Lamia – Dorothy Howell (1898 – 1982)

Henry Wood premiered Lamia at the Proms in 1919, and the work proved so successful he performed it later that same week and again five times during the twenties. It is a sumptuously orchestrated work, full of the English pastoralism of the early twentieth century and with terrific brass parts. Dorothy Howell based Lamia on the Keats poem: the music narrates the tragic story of the snake transformed into a woman. She falls in love with Lycius, only to be recognized and turn back into a snake, losing her love forever. Unusually for a woman at the time Howell received rave press reviews, and the Novello company published Lamia soon after. Since the centenary in 2019 Lamia has had a handful of performances in Howell’s home country, most recently with the Hallé Orchestra in November last year.

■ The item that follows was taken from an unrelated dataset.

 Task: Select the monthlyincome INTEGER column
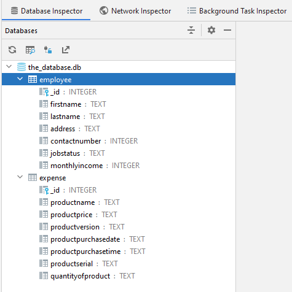point(90,166)
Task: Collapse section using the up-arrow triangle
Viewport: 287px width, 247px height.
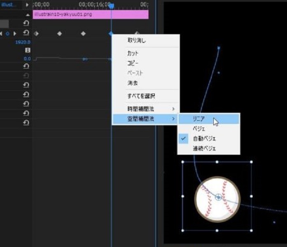Action: tap(28, 15)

Listen on YouTube   —  Hire Score & Parts Here


Gada Meilin – Xin Huguang (辛滬光)(1933-2011)

Written in 1953, the extraordinary Gada Meilin remains a classic of Chinese orchestral repertoire. Based on the legend of Gada Meirin, the Mongol folk hero who led an uprising against the Chinese. Gada Meilin begins with a warm Mongol folk melody, initially on the oboe before the whole orchestra joins in a wonderful rhapsody evoking the Mongolian plains. The piece is in sonata form, and the development takes us into the battlefield itself, the orchestra mimicking the gallop of the horses before the recapitulation encapsulates the herders’ sadness over their fallen hero. The final strains echo with hope and victory intermingled with grief. Recordings from both the East and West exist but the only score we can find so far is housed at Stanford University Library. We’d love this great work to be performed more so please contact us if you can help.

Listen on YouTube    —    Score at Stanford University Library


A Girl Named Limonad – Tsippi Fleischer (b. 1946)

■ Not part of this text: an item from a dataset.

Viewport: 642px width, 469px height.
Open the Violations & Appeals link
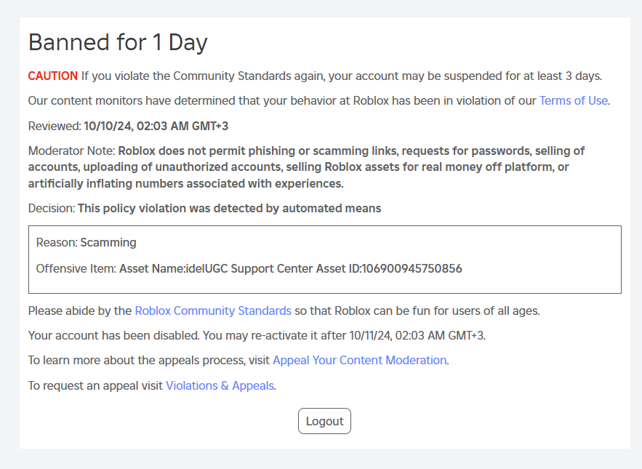pos(220,385)
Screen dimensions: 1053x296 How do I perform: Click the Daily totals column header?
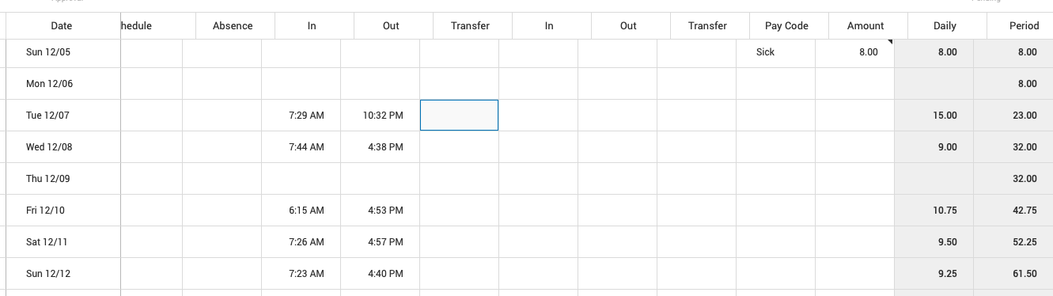pyautogui.click(x=945, y=26)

Fleischer’s first major orchestral work, A Girl Named Limonad, drew inspiration from Lebanese poet Shawqi Abi-Shaqra. Divided into four sections, each containing Eastern folk elements, the poem narrates the story of the girl (the Score in the link below also includes the poem in English and Hebrew translation). The first section, “Pastorale” depicts her simple country life, she falls in love in the second section, “Serenade,” before war breaks out and the girl dies in “Misterioso.” The piece finally draws to a close with a “Funeral March” in memory of Limonad. Written in 1977 and premiered by the Haifa Symphony Orchestra in 1979, the Jerusalem Symphony Orchestra recorded the work in 1991. We’d love to hear it again in full so please get in touch if you’re planning on programming this great piece!

Listen on Youtube   —     Score on Composer Website


Apu – Gabriela Lena Frank

Gabriela Lena Frank (b. 1972) is known for infusing Peruvian folklore into her music, and her tone poem perfectly captures the folk tales of the Andes. The Apu is a mischievous spirit known to inhabit the mountain range; song and poetry can successfully pacify the creature and we hear both in the piece. First the flute sounds, emulating the pinkillo flute from the Andes, the traveller then recites their Haillí (prayer in the Incan language Quechua). Finally, the Apu appears in a blazing show before vanishing into the mountain once more. Written in 2017 for the National Youth Orchestra of the United States who premiered the work with the great Marin Alsop conducting, Apu is available for hire by publisher G. Schirmer.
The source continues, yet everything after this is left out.